United Kingdom Renewable Energy Market Analysis by Mordor Intelligence
The United Kingdom Renewable Energy Market size in terms of installed base is expected to grow from 65.99 gigawatt in 2025 to 118.87 gigawatt by 2030, at a CAGR of 12.49% during the forecast period (2025-2030).
The acceleration is anchored in the Clean Power 2030 Action Plan, unprecedented private capital inflows exceeding GBP 60 billion per year, and renewables already supplying 46.4% of national electricity in 2024, surpassing gas for the first time.[1]DESNZ, “Digest of UK Energy Statistics 2024 – Electricity Chapter,” assets.publishing.service.gov.uk Consistent Contracts-for-Difference (CfD) auctions, rising corporate power-purchase agreements, and grid modernization funds amplify momentum for the UK renewable energy market, while ongoing cost declines in floating offshore wind and electrolyzer systems widen the addressable resource pools. Even with connection bottlenecks and post-Brexit supply chain pressures, investor confidence remains high as Ofgem prioritizes ready-to-build schemes, and government grants bolster local manufacturing.
Key Report Takeaways
- By technology, wind captured 50.8% of the UK renewable energy market share in 2024; ocean energy is forecast to surge at a 75.5% CAGR through 2030.

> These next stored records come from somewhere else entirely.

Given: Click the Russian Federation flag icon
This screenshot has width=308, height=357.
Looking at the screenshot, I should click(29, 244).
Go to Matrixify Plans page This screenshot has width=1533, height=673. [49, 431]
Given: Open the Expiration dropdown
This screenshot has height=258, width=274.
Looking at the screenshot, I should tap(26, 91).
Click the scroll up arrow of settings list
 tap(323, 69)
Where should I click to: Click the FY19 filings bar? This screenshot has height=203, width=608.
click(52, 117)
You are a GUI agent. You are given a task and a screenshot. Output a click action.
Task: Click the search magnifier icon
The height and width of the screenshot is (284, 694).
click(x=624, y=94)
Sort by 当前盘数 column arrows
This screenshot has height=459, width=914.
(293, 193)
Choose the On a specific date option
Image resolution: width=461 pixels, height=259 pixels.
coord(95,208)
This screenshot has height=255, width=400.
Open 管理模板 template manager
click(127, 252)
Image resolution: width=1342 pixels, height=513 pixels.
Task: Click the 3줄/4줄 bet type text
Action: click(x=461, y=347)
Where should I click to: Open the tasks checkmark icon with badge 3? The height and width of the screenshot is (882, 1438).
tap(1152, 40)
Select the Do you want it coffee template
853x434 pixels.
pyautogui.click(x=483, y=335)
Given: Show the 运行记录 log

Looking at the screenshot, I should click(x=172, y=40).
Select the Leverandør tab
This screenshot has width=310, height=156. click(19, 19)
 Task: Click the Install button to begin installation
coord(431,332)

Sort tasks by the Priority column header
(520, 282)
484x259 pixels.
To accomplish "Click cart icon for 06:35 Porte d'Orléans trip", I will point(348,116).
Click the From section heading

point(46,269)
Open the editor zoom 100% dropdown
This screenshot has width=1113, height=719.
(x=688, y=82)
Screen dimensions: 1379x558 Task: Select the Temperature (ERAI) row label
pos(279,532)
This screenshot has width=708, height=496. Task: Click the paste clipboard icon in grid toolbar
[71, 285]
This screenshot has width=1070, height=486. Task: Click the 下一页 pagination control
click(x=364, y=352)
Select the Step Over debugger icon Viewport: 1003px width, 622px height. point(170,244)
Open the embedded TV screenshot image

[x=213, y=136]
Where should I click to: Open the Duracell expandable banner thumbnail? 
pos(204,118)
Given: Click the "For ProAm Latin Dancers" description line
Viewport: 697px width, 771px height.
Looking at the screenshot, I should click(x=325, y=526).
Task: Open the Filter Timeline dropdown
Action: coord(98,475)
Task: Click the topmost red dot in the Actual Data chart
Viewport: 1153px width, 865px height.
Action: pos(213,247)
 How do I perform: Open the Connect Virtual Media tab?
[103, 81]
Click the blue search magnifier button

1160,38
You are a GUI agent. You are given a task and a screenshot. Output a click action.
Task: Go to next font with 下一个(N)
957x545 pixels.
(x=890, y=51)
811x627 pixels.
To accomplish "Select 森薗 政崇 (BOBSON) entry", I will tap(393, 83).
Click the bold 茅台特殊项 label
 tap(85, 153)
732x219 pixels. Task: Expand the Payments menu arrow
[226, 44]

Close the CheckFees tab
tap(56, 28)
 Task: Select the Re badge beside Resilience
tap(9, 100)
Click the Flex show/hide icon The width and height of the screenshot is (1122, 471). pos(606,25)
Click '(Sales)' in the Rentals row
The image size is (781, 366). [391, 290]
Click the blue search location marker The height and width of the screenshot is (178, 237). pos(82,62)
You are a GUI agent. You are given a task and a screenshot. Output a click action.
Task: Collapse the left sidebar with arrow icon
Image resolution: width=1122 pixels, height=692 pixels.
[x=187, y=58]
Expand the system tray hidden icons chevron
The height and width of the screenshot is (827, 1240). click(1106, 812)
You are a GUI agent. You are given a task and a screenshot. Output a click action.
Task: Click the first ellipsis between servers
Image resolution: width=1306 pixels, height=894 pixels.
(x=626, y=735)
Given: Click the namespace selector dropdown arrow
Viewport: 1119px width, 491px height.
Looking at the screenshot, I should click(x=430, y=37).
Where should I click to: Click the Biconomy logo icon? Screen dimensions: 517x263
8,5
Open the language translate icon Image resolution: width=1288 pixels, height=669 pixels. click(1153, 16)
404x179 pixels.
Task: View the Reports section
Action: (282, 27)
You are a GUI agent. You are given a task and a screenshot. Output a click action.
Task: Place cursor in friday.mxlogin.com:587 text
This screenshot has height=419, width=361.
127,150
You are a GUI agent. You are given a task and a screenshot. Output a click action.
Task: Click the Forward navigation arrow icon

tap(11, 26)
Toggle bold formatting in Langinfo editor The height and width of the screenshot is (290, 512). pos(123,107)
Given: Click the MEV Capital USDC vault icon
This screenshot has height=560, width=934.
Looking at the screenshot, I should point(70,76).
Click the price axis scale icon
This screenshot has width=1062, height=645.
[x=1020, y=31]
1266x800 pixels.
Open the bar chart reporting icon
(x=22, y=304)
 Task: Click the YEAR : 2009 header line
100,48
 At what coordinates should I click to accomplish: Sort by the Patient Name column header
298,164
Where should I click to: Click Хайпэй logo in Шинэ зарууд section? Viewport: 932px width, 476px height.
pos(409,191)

- By end-user, utilities commanded 70.2% of the UK renewable energy market size in 2024, whereas residential installations are projected to advance at an 18.9% CAGR to 2030.
United Kingdom Renewable Energy Market Trends and Insights
Drivers Impact Analysis
| Driver | (~) % Impact on CAGR Forecast | Geographic Relevance | Impact Timeline |
|---|---|---|---|
| Offshore-wind CfD Strike-Price Declines Accelerating North-Sea Pipeline | +3.2% | Scotland, North Sea regions, Yorkshire Coast | Medium term (2-4 years) |
| Contracts-for-Difference (CfD) Scheme Providing Revenue Certainty | +2.8% | England, Scotland, Wales | Long term (≥ 4 years) |
| Rise of Corporate PPAs from UK Data-Centre & Heavy-Industry Off-takers | +2.1% | England core, spill-over to Scotland | Medium term (2-4 years) |
| Ofgem RIIO-ED2 Grid-Upgrade Commitments Boosting Distributed Solar | +1.7% | England, Wales distribution networks | Short term (≤ 2 years) |
| Green-Hydrogen Strategy Linking Electrolyser Build-out to Renewables | +1.4% | Scotland, Humber region, Wales | Long term (≥ 4 years) |
| Cost Drop in Floating Offshore Turbines for Deep-water Scottish Sites | +1.1% | Scotland deep waters, North Sea | Long term (≥ 4 years) |
| Source: Mordor Intelligence | |||
Offshore-wind CfD strike-price resets accelerating the North Sea pipeline
The government lifted strike prices to GBP 73/MWh for fixed-bottom and GBP 176/MWh for floating projects after the Allocation Round 5 stalemate, unlocking 5.3 GW in Allocation Round 6 and re-energizing the 40 GW development queue. Predictable 6-8 GW annual CfD rounds, coupled with a Clean Industry Bonus worth up to GBP 200 million, de-risk domestic blade factories and port upgrades, further strengthening the UK renewable energy market.[2]Department for Energy Security and Net Zero, “Clean Power 2030 Action Plan,” gov.uk
CfD scheme providing revenue certainty
More than 25 GW of operational capacity benefits from 15-year indexed contracts that protect both developers and consumers from spot-price fluctuations. Eligibility now spans tidal stream, floating wind, and green hydrogen, signaling a policy toolbox designed to future-proof the UK renewable energy market.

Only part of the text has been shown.